Smart Conflict Resolution When Syncing
The tricky case: you’ve edited file A in your fork, and upstream also edited file A. GitHub Actions will fail at the merge step. There are 2 strategies depending on the situation:
Strategy 1: Prioritize Upstream (Override with Theirs)
When you want to always get the latest version from upstream and accept overriding your customizations at conflicting files:
git fetch upstream
git checkout main
git merge -X theirs upstream/main
git push origin main
Use when: the fork only adds small features in separate files and doesn’t modify upstream’s core files.
Strategy 2: Preserve Customizations with a Separate Branch + Rebase
This is the pattern I use most for long-term forks: keep main as a clean mirror of upstream, with all customizations living in a separate branch (my-fork, custom-features, etc.).
# main always syncs with upstream
git fetch upstream
git checkout main
git merge upstream/main
git push origin main
# Rebase customizations on top of the latest upstream
git checkout my-custom-branch
git rebase main
# If there are conflicts, handle them commit by commit
# git add . && git rebase --continue (after fixing the conflict)
# git rebase --abort (if you want to cancel and start over)
git push origin my-custom-branch --force-with-lease
A clear separation between “code from upstream” and “my own code” means far fewer conflicts in the long run.
Automatically Create Issues When Sync Fails
Add a step to the workflow to receive notifications when there’s a conflict that needs manual resolution:
- name: Notify on failure
if: failure()
uses: actions/github-script@v7
with:
script: |
github.rest.issues.create({
owner: context.repo.owner,
repo: context.repo.repo,
title: 'Sync upstream failed — manual intervention needed',
body: 'Upstream sync workflow failed.

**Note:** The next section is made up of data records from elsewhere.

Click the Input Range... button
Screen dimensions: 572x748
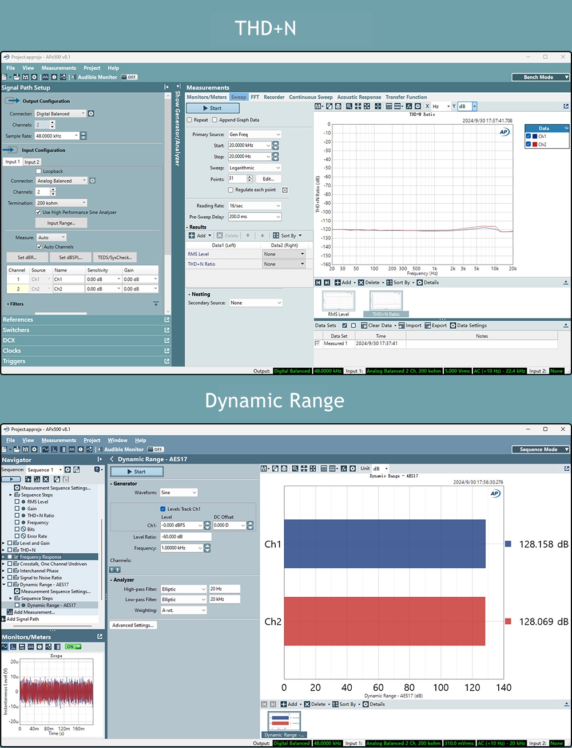pos(61,223)
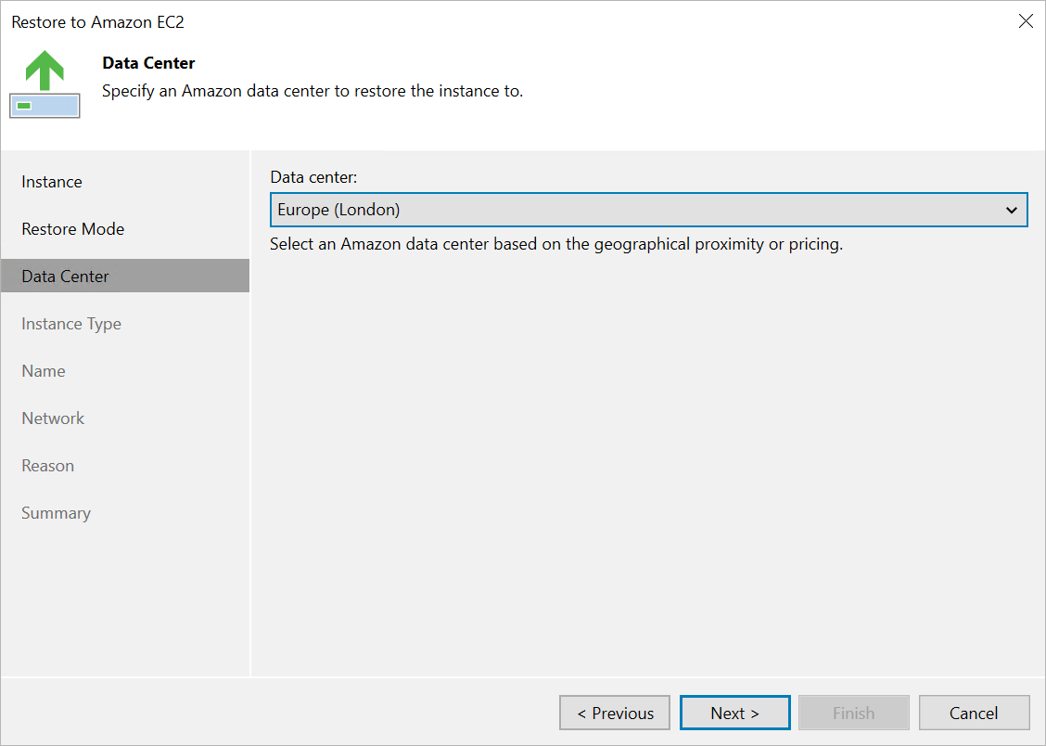Image resolution: width=1046 pixels, height=746 pixels.
Task: Select the Network wizard step
Action: tap(53, 418)
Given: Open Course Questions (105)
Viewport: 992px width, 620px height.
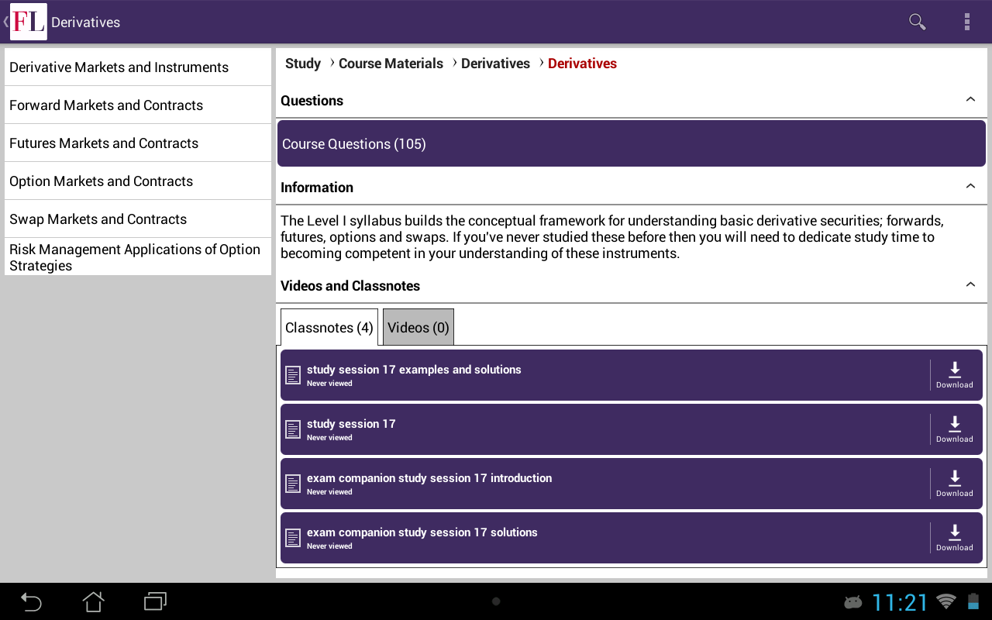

Manual conflict resolution needed.\n\nRun ID: ${{ github.run_id }}'
})
When the workflow fails, an Issue is automatically created in the repo with a link to the run log. You don’t need to check the Actions tab every day.
A Few Status Check Commands and Practical Notes
Before syncing, check how far behind your fork is:
# Number of commits the fork is behind upstream
git fetch upstream
git rev-list --count HEAD..upstream/main
# List of upstream commits not yet in the fork
git log HEAD..upstream/main --oneline
# Which files have changed in upstream
git diff HEAD..upstream/main --name-only
A few things to keep in mind when working with long-term forks:
- Don’t commit directly to main if the fork has customizations — it’s easy to conflict every time you sync
- Sync frequently (at least weekly) — syncing early with fewer diverging commits is far easier than letting three months pile up
- Read the upstream CHANGELOG before merging a major version — breaking changes need thorough testing before applying to production
- Tag a version before a large sync — if something goes wrong, you have a clear rollback point:
git tag v1.2.3-before-sync
Automated upstream syncing isn’t completely “set and forget” — you’ll still need to check notifications when workflows fail and occasionally resolve conflicts manually. But instead of spending two hours untangling conflicts every month because you haven’t synced in a long time, you only spend 10 minutes each time, and your fork stays in a ready-to-use state.